OBJECTIVE 1:
Copy the rows between the line holding "Viewport: 1024px width, 576px height." and the line holding "will (70, 38).", inclusive, and reproduce only those lines verbatim.

PASSAGE SHOWN:
'''

Cuesta (2000) generalised the one-parameter Battese and Coelli (1992) scaling function to allow for firm-specific time trends, so that \(g\left( t \right) = \exp \left[ {\lambda_{1i} \left( {t - T} \right)} \right]\). An extension to the two-parameter case would be straightforward. This allows for firm-specific time trends, as in the Cornwell et al. (1990) model, but again at the cost of increasing the number of parameters in the model by a factor of I. However, Wheat and Smith (2012) show that the Cuesta (2000) specification, unlike that of Battese and Coelli (1992), can lead to a counterintuitive ‘falling off’ of firms with high \(E\left( {u_{it} |\varepsilon_{it} } \right)\) in the final year of the sample They propose a model in which \(g\left( t \right) = \exp \left[ {\lambda_{1i} \left( {t - \lambda_{2i} } \right)} \right]\), that does not have the same feature.Footnote 7 More generally, as Wheat and Smith (2012) note, the many different models using that use functions are sensitive to the precise form of g(t) in terms of parameter estimates, fit and efficiency predictions.

A fourth approach to time-variation of uit in panel data SF models is to allow for correlation between uit over time by assuming that \(\left( {u_{i1} , \ldots , u_{iT} } \right)\) are drawn from an appropriate multivariate distribution. Among their various proposals, Pitt and Lee (1981) suggested that \(\left( {u_{i1} , \ldots , u_{iT} } \right)\) could be drawn from a multivariate truncated normal distribution. They abandoned this approach, after noting that the likelihood function for this model involves intractable T-dimensional integrals.Footnote 8 In addition, Horrace (2005) showed that the marginal distribution of uit in this case is not truncated normal. However, as suggested by Amsler et al. (2014), it is possible to specify a multivariate distribution with the desired marginal distributions, and also obviate T-dimensional integration when evaluating \(\ln L\), by using a copula function. Sklar’s theorem—see Nelsen (2006, pp. 17–14)—states that any multivariate cumulative density function can be expressed in terms of a set of marginal cumulative density functions and a copula. For example, we have

$$H_{u} \left( {u_{i1} , \ldots , u_{iT} } \right) = C\left[ {F_{u1} \left( {u_{i1} } \right), \ldots ,F_{uT} \left( {u_{iT} } \right)} \right]$$
(12)

where Hu is a multivariate cumulative density function for \(\left( {u_{i1} , \ldots , u_{iT} } \right),\) C[.] is the copula function, and \(F_{u1} \left( {u_{i1} } \right), \ldots ,F_{uT} \left( {u_{iT} } \right)\) are the marginal cumulative density functions for uit for each time period. We would normally assume that Fut = Fu for all t, so that we have

$$H_{u} \left( {u_{i1} , \ldots , u_{iT} } \right) = C\left[ {F_{u} \left( {u_{i1} } \right), \ldots ,F_{u} \left( {u_{iT} } \right)} \right] .$$
(13)

From this, it can be seen that the probability density function is given by

$$h_{u} \left( {u_{i1} , \ldots , u_{iT} } \right) = \prod\limits_{t = 1}^{T} {\left[ {f_{u} \left( {u_{it} } \right)} \right]c\left[ {F_{u} \left( {u_{i1} } \right), \ldots ,F_{u} \left( {u_{iT} } \right)} \right]}$$
(14)

'''

OBJECTIVE 2:
According to the passage on panel stochastic frontier models, why did Pitt and Lee (1981) abandon drawing the inefficiency terms from a multivariate truncated normal distribution? Answer in one to three sentences.

INFORMATION SUPPLIED:

'''

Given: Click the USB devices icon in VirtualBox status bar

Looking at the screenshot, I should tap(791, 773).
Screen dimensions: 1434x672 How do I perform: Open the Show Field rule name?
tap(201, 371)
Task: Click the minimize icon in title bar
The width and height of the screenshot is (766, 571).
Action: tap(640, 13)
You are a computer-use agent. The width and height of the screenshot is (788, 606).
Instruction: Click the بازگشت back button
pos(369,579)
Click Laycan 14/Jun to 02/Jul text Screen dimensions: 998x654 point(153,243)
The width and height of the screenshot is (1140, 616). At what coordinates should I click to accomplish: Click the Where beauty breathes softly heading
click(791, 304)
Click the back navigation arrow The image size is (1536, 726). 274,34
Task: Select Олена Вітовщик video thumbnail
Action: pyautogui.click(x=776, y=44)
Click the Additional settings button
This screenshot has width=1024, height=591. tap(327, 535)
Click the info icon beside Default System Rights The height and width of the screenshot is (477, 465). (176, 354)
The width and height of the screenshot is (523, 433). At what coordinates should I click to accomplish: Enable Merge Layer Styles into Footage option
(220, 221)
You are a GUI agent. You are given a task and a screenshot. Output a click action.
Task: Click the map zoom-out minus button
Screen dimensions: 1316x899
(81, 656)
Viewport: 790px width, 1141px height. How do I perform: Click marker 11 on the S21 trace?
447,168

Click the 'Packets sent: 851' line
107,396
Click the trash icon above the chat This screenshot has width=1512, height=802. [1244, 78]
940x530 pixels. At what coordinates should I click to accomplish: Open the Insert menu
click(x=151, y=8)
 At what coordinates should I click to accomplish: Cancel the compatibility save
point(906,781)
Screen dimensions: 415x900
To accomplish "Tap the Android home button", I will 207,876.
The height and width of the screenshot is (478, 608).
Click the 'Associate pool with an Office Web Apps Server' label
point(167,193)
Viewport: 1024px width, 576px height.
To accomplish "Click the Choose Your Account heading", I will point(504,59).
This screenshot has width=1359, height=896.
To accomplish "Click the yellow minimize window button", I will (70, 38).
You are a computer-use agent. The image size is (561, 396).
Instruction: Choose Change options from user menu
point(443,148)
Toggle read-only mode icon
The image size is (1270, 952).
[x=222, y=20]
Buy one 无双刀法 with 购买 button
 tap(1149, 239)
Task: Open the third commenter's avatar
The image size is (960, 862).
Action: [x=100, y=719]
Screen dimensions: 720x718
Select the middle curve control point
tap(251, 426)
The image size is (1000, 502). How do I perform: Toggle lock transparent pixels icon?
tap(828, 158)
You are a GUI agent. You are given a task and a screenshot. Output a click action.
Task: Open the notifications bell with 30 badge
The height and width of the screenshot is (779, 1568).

'''

FULL SOLUTION 1:
Viewport: 1024px width, 576px height.
To accomplish "Click the Choose Your Account heading", I will point(504,59).
This screenshot has width=1359, height=896.
To accomplish "Click the yellow minimize window button", I will (70, 38).

FULL SOLUTION 2:
They abandoned it because the likelihood function for that model involves intractable T-dimensional integrals.